Army’s migration to cloud email pushed back at least 45 days

Congress wants two reports on enterprise email: one from the Army that is due by Jan. 31 and another from DoD CIO Teri Takai by June. Army deputy CIO Mike Krieg...

It will take the Army at least 45 more days to complete the migration to email in the cloud.

Army Deputy Chief Information Officer Mike Krieger wrote in a blog post Jan. 5 the requirement in the 2012 Defense Authorization bill for a report on the program would push back the project’s completion date to no sooner than mid-May 2012.

Lawmakers said the Army couldn’t spend any fiscal 2012 funding on the project until the service submitted a plan to Congress.

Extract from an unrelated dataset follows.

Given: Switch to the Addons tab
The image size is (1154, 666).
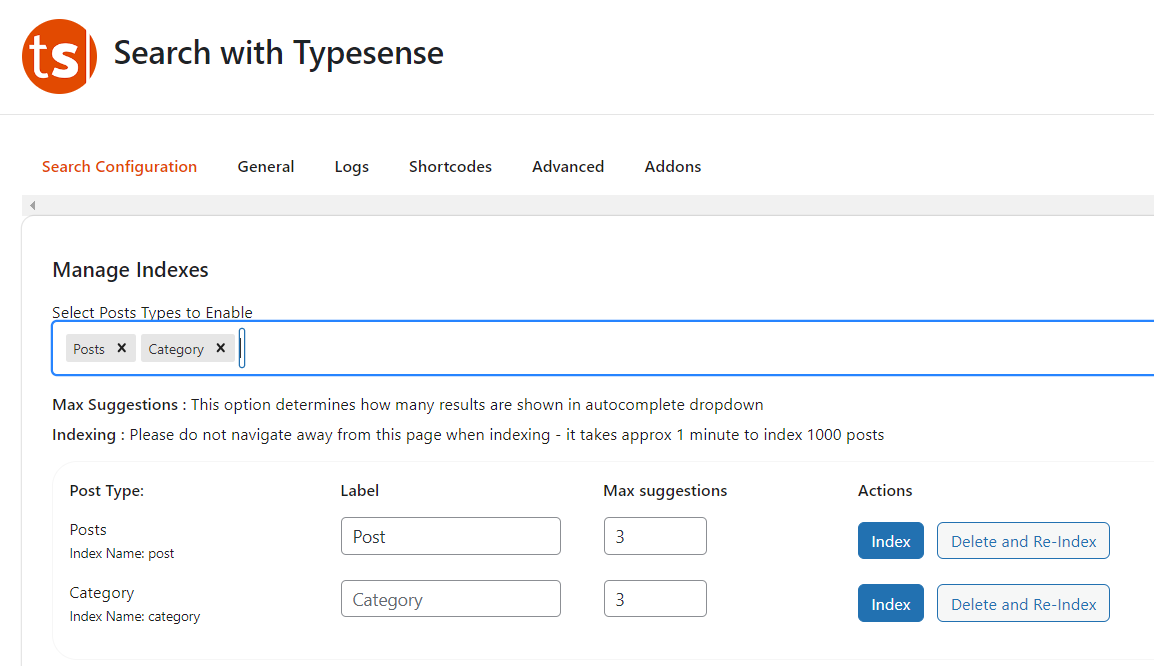Looking at the screenshot, I should point(672,166).
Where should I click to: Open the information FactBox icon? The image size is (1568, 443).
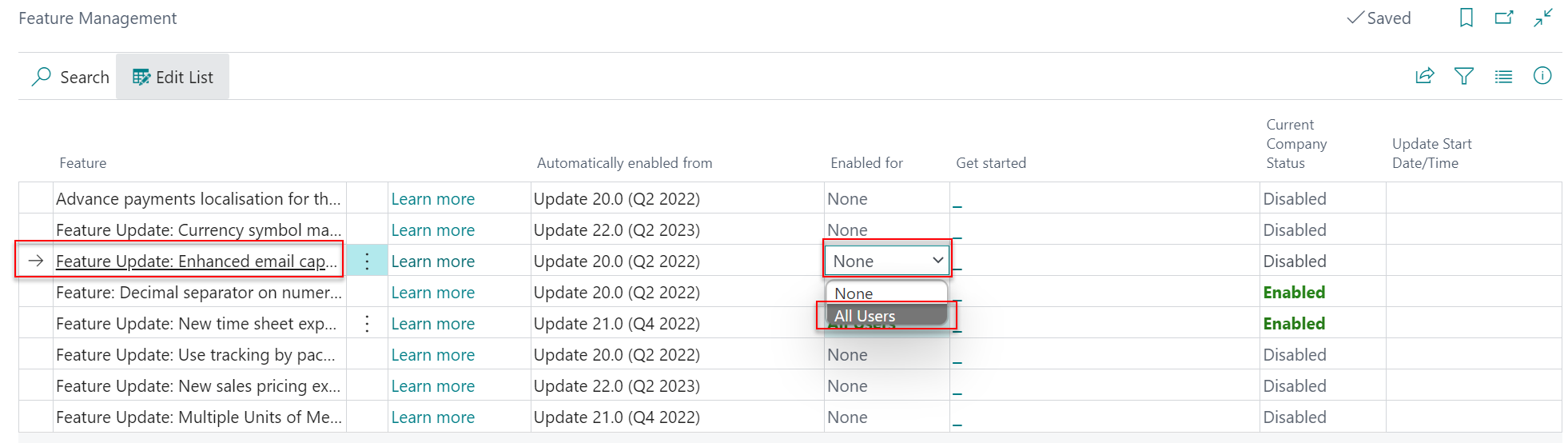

The Defense authorization bill did not prevent the Army from spending 2012 funds for operation and maintenance of current enterprise email users.

“Currently, 302,257 Army and Joint users are on enterprise email,” Krieger wrote. “Migrations currently scheduled for January to March 2012 will be rescheduled, pending submission of the report. This delay will impact approximately 234,000 Outlook user mailboxes and 400,000 webmail-only users. NETCOM/9th Signal Command (Army) will develop a new non-classified network (NIPRNet) migration schedule for continental U.S. and outside continental U.S. locations, to be validated by Army Cyber Command. The schedule is expected Feb. 1.”

The Army halted the migration of any new users to enterprise email as of Dec. 29. This was the second time the Army had to delay the migration. The service paused it the first time in May because of technical issues.

Lawmakers said they want DoD to develop a report that describes “program specifics, including requirements, an analysis of alternatives and expected costs and savings,” Krieger wrote in the blog.

“The conferees note their concern about the execution of the migration of Army enterprise email services, but also recognize that currently many Army users have already migrated to the new Defense Information Systems Agency-provided solution,” lawmakers wrote in a report accompanying the conference agreement.

Lawmakers also said they wanted Defense Department CIO Teri Takai to submit a report by June detailing the rest of the Pentagon’s plan to move to enterprise email. In the conference report, members asked for the document to address:

  • Assessment of how the migration of the Army’s email system to the Defense Information Services Agency fits within the DoD’s strategic information technology plans;
  • A description of how the CIO is addressing the email capabilities of the other military departments, including plans for consolidating the email services of the other military departments;
  • A description of the degree to which fair and open competition will be or has been used to modernize the existing infrastructure to which the Army is migrating its email services, including a roadmap detailing when elements of the architecture will be upgraded over time.

Krieger said the Army’s report should be completed by Jan. 18, and then must go through DoD clearance. A spokeswoman for the Army said the service estimates it will send the report to Congress by Feb. 15. After Congress receives the report, the Army still cannot spend 2012 money on its enterprise email program for 30 days.

“Planning for [unclassified network] migration of still unscheduled organizations and organizations with operationally related temporary extensions also will continue, with migration targeted for the June 12 to March 13 timeframe,” Krieger wrote.

Krieger said migration schedules for the unclassified network will need to be “re-synchronized with daily operations” because of the mandated pause.

But the delay will not affect the classified network, known as the SIPRNet, migration to enterprise email. Krieger wrote planning for the secure network is scheduled to begin April 1.

“[T]he SIPRNet transition likely will remain the same, running from April 1 to September 30, 2012,” he wrote. “The change in schedule will delay realization of the expected security benefits and a projected $100 million in annual savings.”

The Army eventually will migrate 1.4 million users to the Microsoft Outlook system run on DISA’s data center.